EXERCISE AIM:
Filter the records below and copy every line containing the word "folder".

□ □ □ □ □ □ □

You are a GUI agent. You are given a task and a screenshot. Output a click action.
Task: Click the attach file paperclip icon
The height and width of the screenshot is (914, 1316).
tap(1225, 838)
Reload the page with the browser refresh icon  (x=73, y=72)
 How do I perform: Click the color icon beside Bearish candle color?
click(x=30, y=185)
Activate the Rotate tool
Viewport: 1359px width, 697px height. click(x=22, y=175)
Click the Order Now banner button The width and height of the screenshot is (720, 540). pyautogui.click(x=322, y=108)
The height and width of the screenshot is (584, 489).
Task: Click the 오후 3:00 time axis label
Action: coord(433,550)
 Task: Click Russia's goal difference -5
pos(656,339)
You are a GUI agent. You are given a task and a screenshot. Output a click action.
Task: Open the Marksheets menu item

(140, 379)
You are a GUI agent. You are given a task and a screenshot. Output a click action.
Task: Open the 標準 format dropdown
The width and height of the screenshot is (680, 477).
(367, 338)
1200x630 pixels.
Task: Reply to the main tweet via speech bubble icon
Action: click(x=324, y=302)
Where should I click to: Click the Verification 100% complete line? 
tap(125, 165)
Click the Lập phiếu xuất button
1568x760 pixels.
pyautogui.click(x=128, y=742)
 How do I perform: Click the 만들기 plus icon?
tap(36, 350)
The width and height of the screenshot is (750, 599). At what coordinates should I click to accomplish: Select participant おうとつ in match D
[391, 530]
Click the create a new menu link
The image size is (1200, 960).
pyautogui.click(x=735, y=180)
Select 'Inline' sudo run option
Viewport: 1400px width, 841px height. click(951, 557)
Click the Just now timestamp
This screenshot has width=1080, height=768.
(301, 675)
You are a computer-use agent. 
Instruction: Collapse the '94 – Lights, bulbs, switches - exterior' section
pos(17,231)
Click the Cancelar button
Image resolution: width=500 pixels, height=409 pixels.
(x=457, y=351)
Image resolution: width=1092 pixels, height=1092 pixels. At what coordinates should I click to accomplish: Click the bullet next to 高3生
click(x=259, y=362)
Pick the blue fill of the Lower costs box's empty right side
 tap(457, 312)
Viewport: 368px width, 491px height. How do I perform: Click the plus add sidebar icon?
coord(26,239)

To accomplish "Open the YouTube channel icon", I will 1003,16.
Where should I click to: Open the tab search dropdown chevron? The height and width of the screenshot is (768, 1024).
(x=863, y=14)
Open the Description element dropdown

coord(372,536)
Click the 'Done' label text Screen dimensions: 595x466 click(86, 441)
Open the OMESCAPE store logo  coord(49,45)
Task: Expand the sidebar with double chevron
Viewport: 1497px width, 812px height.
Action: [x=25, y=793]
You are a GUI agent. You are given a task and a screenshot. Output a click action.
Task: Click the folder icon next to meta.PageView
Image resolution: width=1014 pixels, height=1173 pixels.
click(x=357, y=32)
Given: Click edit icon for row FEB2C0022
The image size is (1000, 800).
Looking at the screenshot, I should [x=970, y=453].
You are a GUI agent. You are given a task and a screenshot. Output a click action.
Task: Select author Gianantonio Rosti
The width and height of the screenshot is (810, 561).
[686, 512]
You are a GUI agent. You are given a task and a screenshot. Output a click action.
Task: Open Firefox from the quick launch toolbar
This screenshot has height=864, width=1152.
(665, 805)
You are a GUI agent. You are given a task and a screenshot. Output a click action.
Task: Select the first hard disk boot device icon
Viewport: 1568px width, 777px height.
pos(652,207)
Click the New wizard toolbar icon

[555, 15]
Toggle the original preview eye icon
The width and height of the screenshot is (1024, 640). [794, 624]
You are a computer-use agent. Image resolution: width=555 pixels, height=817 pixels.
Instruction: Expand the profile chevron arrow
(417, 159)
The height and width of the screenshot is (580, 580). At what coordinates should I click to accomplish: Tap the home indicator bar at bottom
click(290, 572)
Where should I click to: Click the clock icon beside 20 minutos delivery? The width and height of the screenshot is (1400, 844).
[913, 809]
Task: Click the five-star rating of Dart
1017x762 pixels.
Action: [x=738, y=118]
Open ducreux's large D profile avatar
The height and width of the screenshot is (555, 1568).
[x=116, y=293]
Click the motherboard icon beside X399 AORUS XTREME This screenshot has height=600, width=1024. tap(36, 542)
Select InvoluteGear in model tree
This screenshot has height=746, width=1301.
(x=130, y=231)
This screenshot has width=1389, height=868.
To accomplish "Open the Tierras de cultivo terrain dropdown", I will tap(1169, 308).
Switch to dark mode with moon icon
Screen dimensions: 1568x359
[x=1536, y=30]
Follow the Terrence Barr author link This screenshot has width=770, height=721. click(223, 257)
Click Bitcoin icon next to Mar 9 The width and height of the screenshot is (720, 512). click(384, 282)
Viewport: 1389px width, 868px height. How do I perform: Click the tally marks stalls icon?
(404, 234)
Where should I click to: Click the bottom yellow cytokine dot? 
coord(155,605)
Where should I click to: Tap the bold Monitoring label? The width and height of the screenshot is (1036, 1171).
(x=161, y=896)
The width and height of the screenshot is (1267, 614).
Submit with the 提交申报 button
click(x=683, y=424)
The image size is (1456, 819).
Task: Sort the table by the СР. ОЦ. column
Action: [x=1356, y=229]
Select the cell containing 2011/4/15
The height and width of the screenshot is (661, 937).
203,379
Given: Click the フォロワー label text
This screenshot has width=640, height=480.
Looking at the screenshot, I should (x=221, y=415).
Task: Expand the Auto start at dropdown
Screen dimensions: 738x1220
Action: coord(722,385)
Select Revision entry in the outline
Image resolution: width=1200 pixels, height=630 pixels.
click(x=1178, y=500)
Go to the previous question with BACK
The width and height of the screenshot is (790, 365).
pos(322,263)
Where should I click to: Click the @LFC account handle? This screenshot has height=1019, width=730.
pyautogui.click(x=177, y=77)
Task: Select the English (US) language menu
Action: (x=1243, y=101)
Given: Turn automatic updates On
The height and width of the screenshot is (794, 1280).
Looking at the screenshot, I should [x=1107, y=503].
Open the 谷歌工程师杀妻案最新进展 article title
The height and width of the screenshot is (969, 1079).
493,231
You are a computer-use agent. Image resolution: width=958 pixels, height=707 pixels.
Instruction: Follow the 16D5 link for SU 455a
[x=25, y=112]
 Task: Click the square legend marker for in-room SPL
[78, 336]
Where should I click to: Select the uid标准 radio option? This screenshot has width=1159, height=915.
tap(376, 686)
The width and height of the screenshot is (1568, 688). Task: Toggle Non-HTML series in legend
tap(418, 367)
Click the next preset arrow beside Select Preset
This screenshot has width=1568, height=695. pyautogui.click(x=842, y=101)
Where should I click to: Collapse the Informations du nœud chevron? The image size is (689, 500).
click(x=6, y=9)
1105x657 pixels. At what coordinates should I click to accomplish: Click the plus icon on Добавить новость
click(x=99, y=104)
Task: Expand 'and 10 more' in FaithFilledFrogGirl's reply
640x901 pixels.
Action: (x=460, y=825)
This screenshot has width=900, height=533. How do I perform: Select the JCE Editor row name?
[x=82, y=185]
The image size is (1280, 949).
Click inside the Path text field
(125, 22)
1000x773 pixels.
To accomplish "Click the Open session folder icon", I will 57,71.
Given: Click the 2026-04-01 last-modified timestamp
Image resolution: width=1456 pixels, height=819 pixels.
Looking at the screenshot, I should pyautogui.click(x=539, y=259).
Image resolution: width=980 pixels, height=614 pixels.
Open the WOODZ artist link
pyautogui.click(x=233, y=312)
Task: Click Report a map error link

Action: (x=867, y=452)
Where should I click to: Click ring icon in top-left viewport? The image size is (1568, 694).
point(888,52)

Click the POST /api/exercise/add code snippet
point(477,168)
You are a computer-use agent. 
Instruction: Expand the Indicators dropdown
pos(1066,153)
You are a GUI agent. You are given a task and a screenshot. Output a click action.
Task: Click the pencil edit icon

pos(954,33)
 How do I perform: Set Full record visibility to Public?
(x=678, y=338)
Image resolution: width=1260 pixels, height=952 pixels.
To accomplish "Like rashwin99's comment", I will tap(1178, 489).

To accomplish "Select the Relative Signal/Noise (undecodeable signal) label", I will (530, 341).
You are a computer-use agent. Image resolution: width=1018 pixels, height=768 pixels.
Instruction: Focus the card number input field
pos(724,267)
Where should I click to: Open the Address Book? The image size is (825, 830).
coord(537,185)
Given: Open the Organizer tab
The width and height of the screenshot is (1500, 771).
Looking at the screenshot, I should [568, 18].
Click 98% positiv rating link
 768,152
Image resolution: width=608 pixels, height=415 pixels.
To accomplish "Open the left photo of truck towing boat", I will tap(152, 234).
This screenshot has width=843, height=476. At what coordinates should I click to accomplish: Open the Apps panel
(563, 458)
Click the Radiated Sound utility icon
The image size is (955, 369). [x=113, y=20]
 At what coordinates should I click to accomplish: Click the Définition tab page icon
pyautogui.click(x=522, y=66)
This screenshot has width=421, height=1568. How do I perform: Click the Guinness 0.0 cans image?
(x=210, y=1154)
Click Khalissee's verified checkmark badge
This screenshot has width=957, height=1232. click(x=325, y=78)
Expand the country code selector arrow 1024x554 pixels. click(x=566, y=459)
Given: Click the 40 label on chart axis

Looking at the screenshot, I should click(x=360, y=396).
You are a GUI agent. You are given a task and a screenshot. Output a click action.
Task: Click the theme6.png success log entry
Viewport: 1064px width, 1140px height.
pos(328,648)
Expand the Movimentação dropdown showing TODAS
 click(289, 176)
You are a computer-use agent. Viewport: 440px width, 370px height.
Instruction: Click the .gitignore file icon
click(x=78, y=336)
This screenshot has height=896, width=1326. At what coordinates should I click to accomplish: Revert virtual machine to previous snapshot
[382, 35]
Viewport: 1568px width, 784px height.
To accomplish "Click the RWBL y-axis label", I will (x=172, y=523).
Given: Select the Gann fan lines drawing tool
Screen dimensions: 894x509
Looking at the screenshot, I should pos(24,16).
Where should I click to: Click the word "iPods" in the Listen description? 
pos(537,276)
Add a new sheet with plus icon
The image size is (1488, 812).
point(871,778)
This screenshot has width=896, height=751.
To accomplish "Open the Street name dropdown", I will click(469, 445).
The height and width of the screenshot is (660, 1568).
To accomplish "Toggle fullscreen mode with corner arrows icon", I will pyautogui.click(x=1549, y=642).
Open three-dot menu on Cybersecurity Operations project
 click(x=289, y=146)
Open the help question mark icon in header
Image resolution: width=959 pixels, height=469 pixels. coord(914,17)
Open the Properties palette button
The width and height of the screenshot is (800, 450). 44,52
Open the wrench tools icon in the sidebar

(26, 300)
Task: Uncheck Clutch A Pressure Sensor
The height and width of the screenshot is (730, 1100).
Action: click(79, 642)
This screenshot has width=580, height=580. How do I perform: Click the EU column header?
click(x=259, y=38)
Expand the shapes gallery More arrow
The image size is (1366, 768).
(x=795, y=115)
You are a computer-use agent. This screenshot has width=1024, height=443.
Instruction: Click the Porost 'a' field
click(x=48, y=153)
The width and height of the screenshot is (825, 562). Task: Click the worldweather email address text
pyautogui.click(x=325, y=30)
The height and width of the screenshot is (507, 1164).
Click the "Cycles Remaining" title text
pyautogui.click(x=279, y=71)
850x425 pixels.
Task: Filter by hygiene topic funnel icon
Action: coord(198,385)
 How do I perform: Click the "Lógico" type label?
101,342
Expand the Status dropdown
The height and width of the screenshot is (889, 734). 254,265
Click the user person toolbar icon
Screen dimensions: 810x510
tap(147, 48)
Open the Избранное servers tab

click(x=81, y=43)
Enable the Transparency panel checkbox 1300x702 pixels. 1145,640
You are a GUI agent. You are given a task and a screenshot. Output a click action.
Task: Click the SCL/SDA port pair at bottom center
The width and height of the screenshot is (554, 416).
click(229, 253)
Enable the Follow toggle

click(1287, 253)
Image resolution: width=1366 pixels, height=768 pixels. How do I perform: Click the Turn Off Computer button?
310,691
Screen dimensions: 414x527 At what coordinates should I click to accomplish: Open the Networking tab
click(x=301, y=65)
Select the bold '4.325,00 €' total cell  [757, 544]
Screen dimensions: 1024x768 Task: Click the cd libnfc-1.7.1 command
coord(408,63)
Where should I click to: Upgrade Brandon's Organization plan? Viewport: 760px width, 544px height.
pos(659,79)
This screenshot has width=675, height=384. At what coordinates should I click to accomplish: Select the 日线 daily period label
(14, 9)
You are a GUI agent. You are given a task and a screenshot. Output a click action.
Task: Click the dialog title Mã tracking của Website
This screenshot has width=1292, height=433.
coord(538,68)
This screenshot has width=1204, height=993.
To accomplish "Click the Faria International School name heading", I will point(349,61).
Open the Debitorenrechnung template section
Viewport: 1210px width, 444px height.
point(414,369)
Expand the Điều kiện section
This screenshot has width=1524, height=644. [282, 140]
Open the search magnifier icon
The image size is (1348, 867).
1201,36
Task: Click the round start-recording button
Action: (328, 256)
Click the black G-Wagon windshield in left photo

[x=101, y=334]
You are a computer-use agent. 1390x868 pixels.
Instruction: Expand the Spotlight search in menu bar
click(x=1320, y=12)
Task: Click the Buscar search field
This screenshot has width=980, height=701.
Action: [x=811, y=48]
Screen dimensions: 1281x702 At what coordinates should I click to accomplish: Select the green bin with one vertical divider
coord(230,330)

□ □ □ □ □ □ □

TASK RESULT:
Task: Click the folder icon next to meta.PageView
To accomplish "Click the Open session folder icon", I will 57,71.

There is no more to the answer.